Victoria's speed cameras get the all-clear


Victoria's speed camera program has been effective in improving road safety, the state's Auditor-General has found

By Ruza Zivkusic | August 31, 2011

Victoria’s speed camera program has been effective in improving road safety since its introduction almost thirty years ago, the state's Auditor-General, Des Pearson, has found.

His report into cameras was tabled in Parliament this morning, showing that camera accuracy is largely satisfactory.

"There is a high level of confidence in the accuracy and reliability of the equipment used in the road safety camera system," the report says.

"The equipment meets the needs of the system and legislative requirements for accuracy.
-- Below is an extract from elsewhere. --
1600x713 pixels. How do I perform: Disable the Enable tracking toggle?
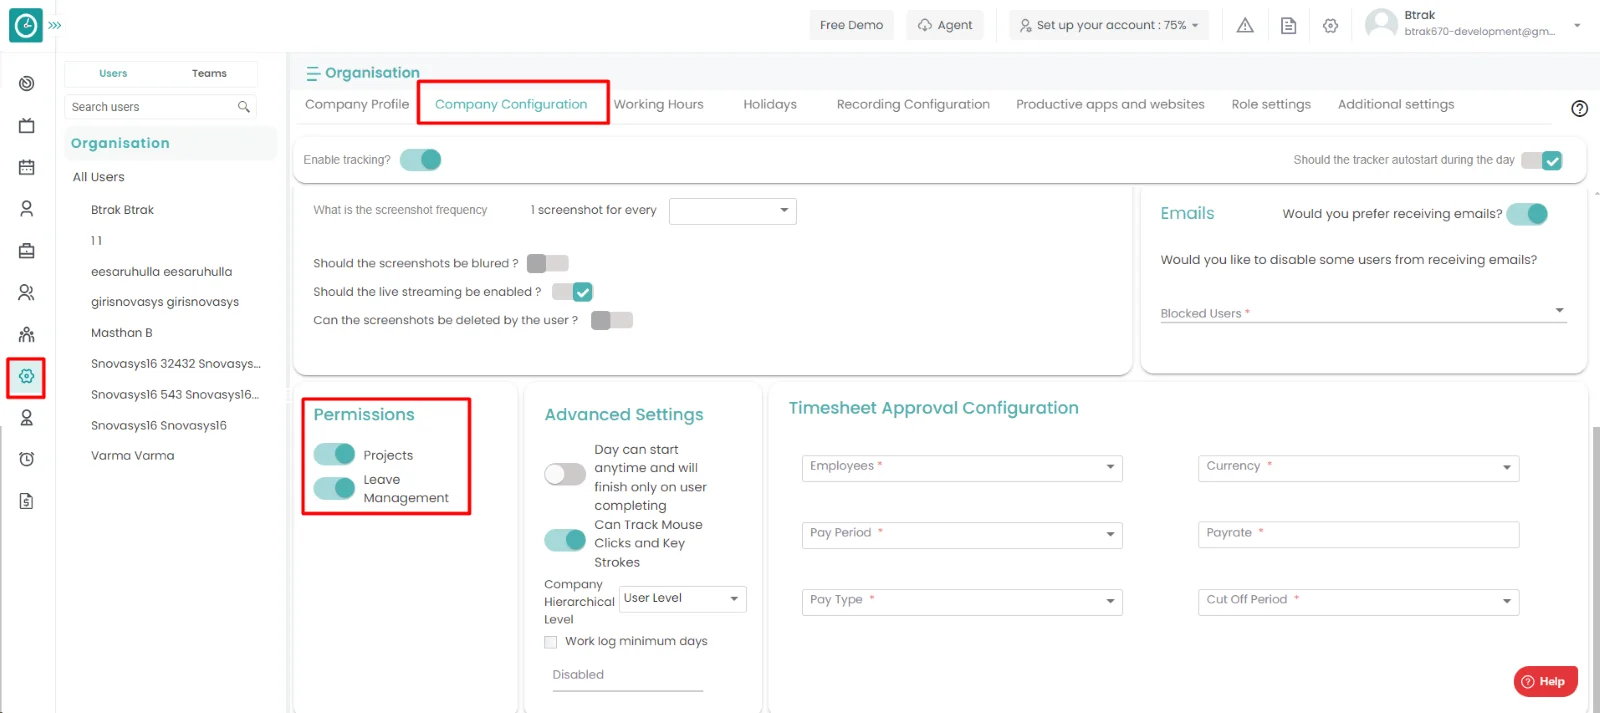pos(421,160)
"Equipment condition is regularly tested and maintained against pre-determined standards. Furthermore, a variety of methods for detecting faults provides the Department of Justice (DOJ) with assurance that any issues that emerge between routine testing and scheduled maintenance are identified and addressed.

"To strengthen assurance, the DOJ should establish regular independent testing of the accuracy and reliability of speed measurement by mobile speed cameras under actual operating conditions," the report adds.
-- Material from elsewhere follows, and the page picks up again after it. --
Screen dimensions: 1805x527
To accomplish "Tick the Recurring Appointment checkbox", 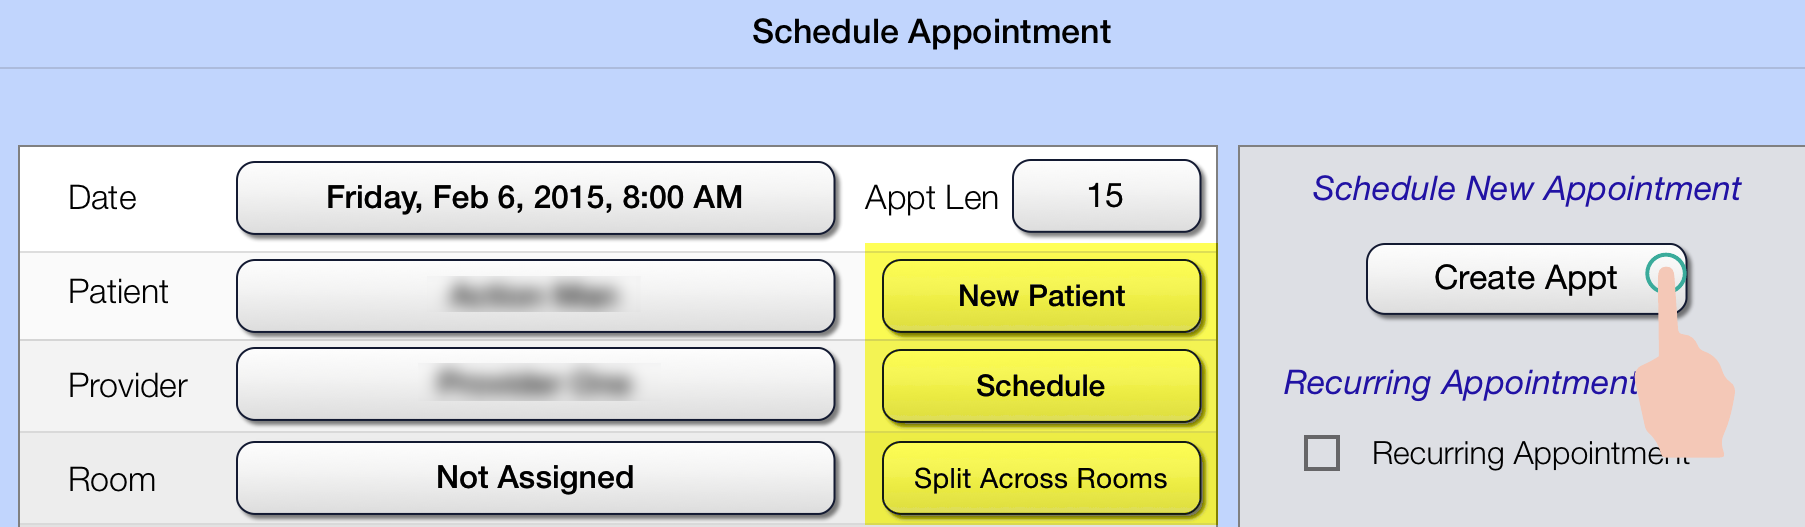I will tap(1321, 453).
Up to 1.3 million infringements were issued from road safety cameras in 2009-2010.

Point-to-point fixed speed cameras on the Hume Highway will remain deactivated until the Minister for Police approves the site for enforcement, the report says.They were suspended following a technical fault with the system which saw nine drivers being affected.

The camera maker has been fined for the fault and the camera vendor has developed changes to the software to correct the problem.

"DOJ has put in place a robust program to test the cameras to make sure new software operates correctly and the problem cannot occur again," the report says.